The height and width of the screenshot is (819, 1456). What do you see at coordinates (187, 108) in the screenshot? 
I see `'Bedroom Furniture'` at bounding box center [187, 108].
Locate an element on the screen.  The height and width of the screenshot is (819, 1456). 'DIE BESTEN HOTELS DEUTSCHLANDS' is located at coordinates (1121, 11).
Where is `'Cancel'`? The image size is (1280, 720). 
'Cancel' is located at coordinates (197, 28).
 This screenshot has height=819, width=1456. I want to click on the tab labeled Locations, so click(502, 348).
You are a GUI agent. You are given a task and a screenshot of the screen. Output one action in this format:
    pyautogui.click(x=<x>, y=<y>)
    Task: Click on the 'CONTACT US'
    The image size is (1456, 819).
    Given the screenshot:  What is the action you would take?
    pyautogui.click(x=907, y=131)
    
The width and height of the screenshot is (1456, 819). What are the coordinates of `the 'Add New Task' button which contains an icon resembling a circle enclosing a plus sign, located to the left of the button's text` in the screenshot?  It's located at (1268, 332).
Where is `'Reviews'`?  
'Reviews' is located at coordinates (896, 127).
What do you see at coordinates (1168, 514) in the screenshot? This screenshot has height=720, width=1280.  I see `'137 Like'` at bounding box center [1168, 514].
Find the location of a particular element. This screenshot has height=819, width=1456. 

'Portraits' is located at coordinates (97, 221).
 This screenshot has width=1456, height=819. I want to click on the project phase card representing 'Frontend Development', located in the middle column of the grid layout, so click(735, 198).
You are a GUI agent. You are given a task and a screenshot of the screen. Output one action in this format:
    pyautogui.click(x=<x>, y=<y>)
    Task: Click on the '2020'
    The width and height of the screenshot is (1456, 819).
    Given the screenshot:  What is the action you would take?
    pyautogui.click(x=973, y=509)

▶ **Instructions for the task**
Update the listing by replacing every occurrence of "GUI agent" with "desktop automation agent", leaving all other text unchanged.

▶ **Result of this exercise**
The height and width of the screenshot is (819, 1456). What do you see at coordinates (187, 108) in the screenshot? 
I see `'Bedroom Furniture'` at bounding box center [187, 108].
Locate an element on the screen.  The height and width of the screenshot is (819, 1456). 'DIE BESTEN HOTELS DEUTSCHLANDS' is located at coordinates (1121, 11).
Where is `'Cancel'`? The image size is (1280, 720). 
'Cancel' is located at coordinates (197, 28).
 This screenshot has height=819, width=1456. I want to click on the tab labeled Locations, so click(502, 348).
You are a desktop automation agent. You are given a task and a screenshot of the screen. Output one action in this format:
    pyautogui.click(x=<x>, y=<y>)
    Task: Click on the 'CONTACT US'
    The image size is (1456, 819).
    Given the screenshot:  What is the action you would take?
    pyautogui.click(x=907, y=131)
    
The width and height of the screenshot is (1456, 819). What are the coordinates of `the 'Add New Task' button which contains an icon resembling a circle enclosing a plus sign, located to the left of the button's text` in the screenshot?  It's located at (1268, 332).
Where is `'Reviews'`?  
'Reviews' is located at coordinates (896, 127).
What do you see at coordinates (1168, 514) in the screenshot? This screenshot has height=720, width=1280.  I see `'137 Like'` at bounding box center [1168, 514].
Find the location of a particular element. This screenshot has height=819, width=1456. 

'Portraits' is located at coordinates (97, 221).
 This screenshot has width=1456, height=819. I want to click on the project phase card representing 'Frontend Development', located in the middle column of the grid layout, so click(735, 198).
You are a desktop automation agent. You are given a task and a screenshot of the screen. Output one action in this format:
    pyautogui.click(x=<x>, y=<y>)
    Task: Click on the '2020'
    The width and height of the screenshot is (1456, 819).
    Given the screenshot:  What is the action you would take?
    pyautogui.click(x=973, y=509)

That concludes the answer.